Problem to solve — Print the line containing "Screen dimensions: 1500x812", then every line after it through the end of the material, exactly as written and without pictures.

Records for the task —
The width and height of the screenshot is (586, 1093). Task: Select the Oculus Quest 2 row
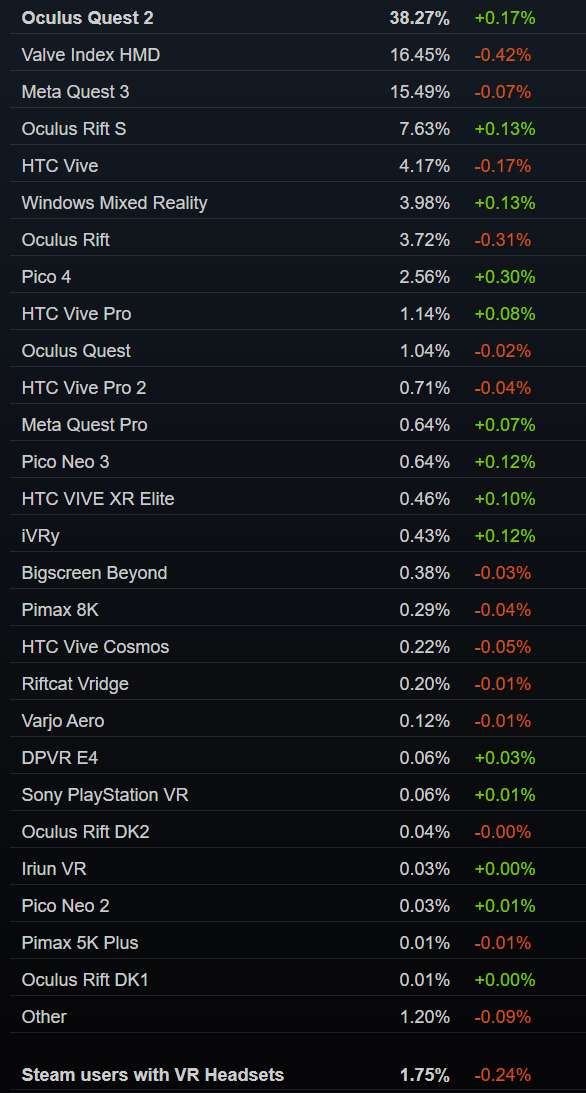(298, 17)
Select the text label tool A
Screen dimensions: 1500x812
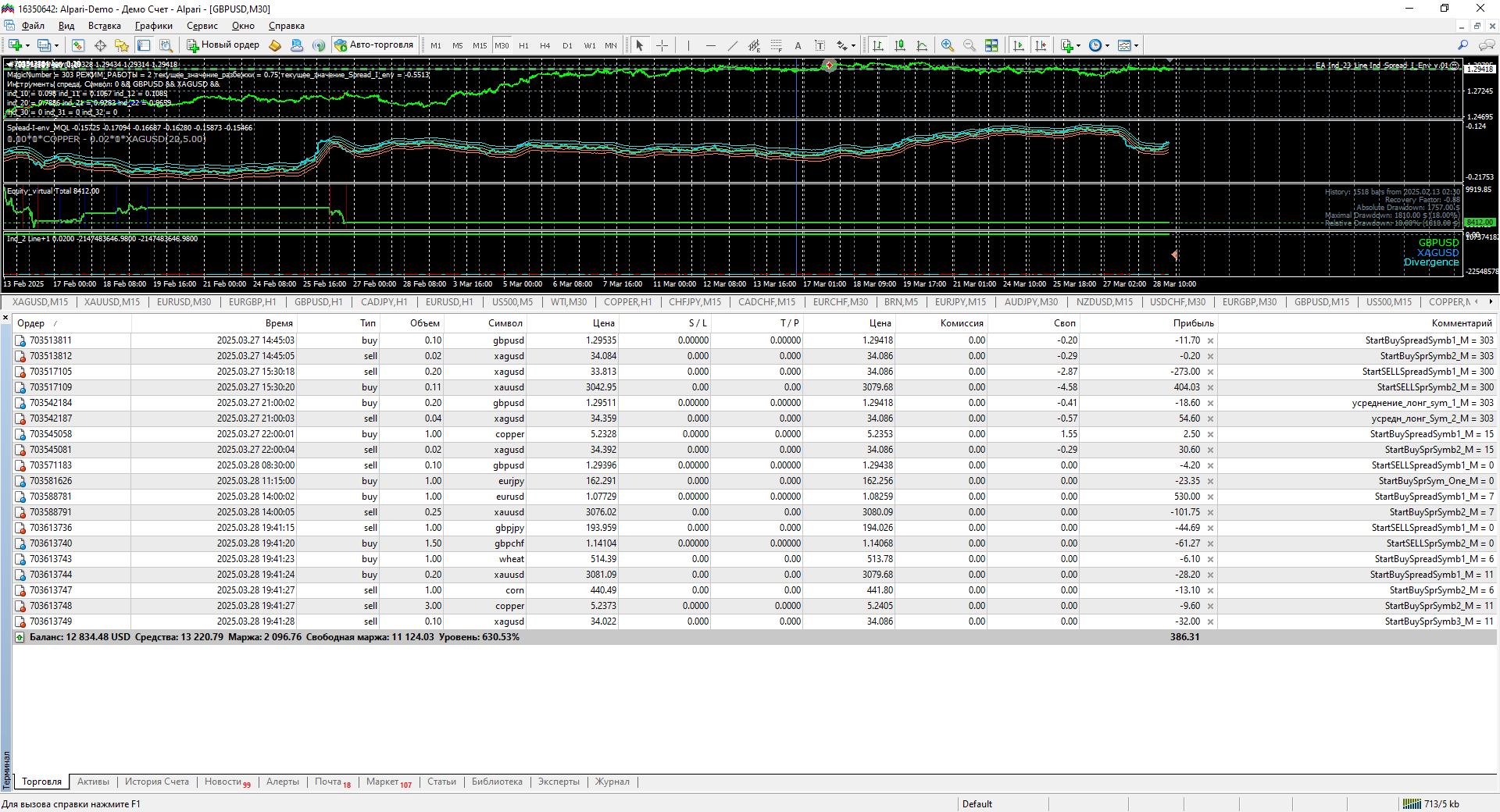798,45

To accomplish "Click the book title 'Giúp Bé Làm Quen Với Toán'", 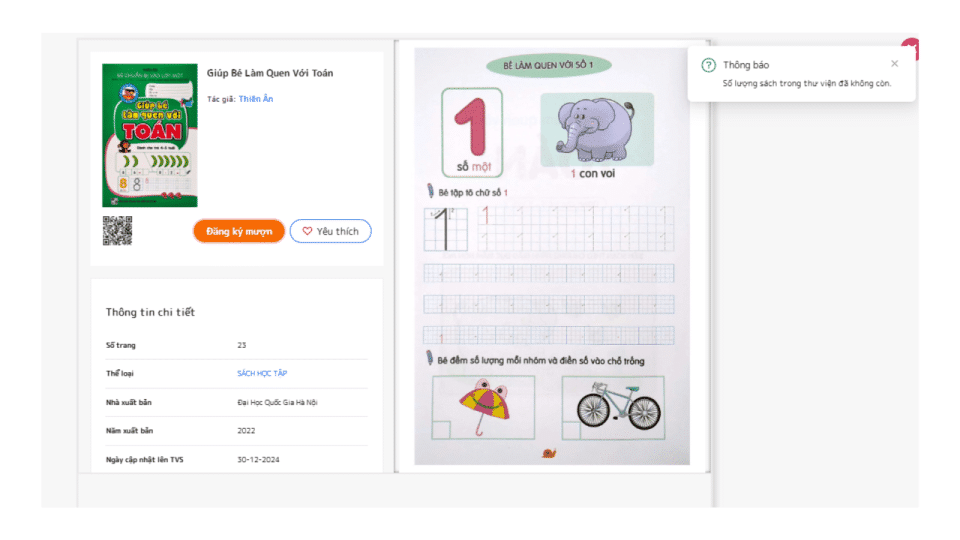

Answer area —
Screen dimensions: 1500x812
798,45

To accomplish "Click the book title 'Giúp Bé Làm Quen Với Toán'", 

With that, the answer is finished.